After the club was dissolved you released a couple of games. When did you stop making ZZT games yourself?
I started losing interest in ZZT shortly after leaving the club. I started work on "Revenge of Fury" in 1993, with a note on the title screen saying, "My last ZZT game." However, I never finished it, which was a very, very common occurrence. If I told you all the ZZT games I started working on but never finished, you'd probably laugh. I think I'm going to compile them on my website soon. Anyway, I stopped ZZTing for a while, until the summer of 1994, when I decided to finish some of the games I had started, with hopes of uploading them to AOL. I finished Escape from Westmanson and Final Quest of Fury in August of 1994, and did Star Guardian that same month (in about a week-long period). However, I went to college later that month, and didn't have much time for ZZT after that. I returned to it to create a short game for one of my classes (intended to be an adventure game for kids), and was inspired to start work on Morbid Vengeance, which is a work in progress. In fact, I have three works in progress right now, Spike's Adventure Part III, Morbid Vengeance, and Lurk. So I haven't officially retired from making ZZT games, I just haven't worked on any for a few years. However, I've been inspired lately to start working on these games again, so maybe you'll see something else from me in the future.
Any final comments or last words you want to tell the readers?
Well, first of all, let me say this. If any of you former ZZT Club members read this, I hope I didn't misrepresent our club. My reason for doing the interview was that people are interested in the story of the ZZT Club, and since I seem to be the only member who is still involved with the scene, I wanted to share it. I may be wrong on some facts; after all, we're talking about almost eight years of time since I was last in the club. If I am wrong, I hope somebody corrects me. And if one of you ZZT Club guys is upset by me sharing the story, I want you to know that I'm doing it because I looked up to and respected you guys a lot, and I don't want people to lose a part of our ZZT history.

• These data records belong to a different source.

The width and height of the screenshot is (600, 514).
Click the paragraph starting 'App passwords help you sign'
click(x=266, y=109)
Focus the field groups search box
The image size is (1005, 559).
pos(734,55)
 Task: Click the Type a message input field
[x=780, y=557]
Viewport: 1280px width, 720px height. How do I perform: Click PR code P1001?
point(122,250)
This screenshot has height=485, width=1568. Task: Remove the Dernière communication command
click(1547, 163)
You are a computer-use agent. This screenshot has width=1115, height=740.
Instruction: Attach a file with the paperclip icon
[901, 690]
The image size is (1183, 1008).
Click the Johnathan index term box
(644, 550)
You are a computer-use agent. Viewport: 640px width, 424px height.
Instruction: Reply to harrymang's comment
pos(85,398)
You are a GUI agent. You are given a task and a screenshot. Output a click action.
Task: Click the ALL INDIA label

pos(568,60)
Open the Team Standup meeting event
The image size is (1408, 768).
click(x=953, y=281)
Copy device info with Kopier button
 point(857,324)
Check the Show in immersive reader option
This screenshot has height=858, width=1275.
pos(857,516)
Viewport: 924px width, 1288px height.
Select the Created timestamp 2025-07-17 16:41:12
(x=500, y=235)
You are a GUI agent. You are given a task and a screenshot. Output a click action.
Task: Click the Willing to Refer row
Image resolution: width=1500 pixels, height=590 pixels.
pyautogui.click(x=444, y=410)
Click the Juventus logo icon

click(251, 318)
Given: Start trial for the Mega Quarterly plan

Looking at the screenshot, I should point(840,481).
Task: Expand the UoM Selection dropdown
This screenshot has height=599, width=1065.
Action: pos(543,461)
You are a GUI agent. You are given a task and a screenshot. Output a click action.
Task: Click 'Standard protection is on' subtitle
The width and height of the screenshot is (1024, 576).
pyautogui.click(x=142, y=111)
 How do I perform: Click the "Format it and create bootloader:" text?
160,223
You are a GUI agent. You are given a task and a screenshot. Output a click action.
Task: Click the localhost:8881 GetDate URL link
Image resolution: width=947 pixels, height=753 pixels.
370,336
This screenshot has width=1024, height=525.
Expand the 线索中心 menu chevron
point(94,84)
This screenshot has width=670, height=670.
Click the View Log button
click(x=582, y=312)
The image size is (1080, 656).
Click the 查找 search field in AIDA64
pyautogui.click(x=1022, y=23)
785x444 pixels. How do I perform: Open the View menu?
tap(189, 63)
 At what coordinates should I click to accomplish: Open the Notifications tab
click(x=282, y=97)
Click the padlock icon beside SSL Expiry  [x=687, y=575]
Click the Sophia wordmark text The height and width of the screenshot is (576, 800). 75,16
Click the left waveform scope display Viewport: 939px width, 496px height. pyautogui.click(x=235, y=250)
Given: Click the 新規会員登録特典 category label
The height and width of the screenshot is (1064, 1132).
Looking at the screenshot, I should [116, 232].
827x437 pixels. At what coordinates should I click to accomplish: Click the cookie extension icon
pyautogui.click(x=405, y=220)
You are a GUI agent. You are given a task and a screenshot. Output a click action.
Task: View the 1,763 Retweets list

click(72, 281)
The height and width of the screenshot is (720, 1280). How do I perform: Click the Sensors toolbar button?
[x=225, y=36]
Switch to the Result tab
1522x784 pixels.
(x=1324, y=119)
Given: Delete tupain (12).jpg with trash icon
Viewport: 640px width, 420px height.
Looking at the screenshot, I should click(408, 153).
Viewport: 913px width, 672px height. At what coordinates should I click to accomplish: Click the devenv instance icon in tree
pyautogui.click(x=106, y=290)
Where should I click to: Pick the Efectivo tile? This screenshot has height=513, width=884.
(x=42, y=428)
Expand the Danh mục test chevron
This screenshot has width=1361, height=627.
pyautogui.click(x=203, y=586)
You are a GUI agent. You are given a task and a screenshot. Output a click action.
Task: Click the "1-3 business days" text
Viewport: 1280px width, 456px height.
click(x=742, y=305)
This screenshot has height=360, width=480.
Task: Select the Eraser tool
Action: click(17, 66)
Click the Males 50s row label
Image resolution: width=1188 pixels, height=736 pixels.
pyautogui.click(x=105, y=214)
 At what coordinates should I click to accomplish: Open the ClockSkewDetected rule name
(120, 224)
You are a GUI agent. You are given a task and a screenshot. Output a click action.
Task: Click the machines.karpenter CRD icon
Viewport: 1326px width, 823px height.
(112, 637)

To the ZZTers out there, I want to thank you for continuing to keep the scene alive. ZZT has never left my hard drive, and I still enjoy playing the new games that are released. I want to thank those of you who wrote me letting me know you liked my games, and to Robert Pragt for finding that awful, game-stopping bug in Escape From Westmanson (I owe you one!). Thank you, Hydra, for giving me the chance to share some of the ZZT Club story.
Thanks a lot for this interview! I'm glad you wanted to share some of the ZZT community's early history with us!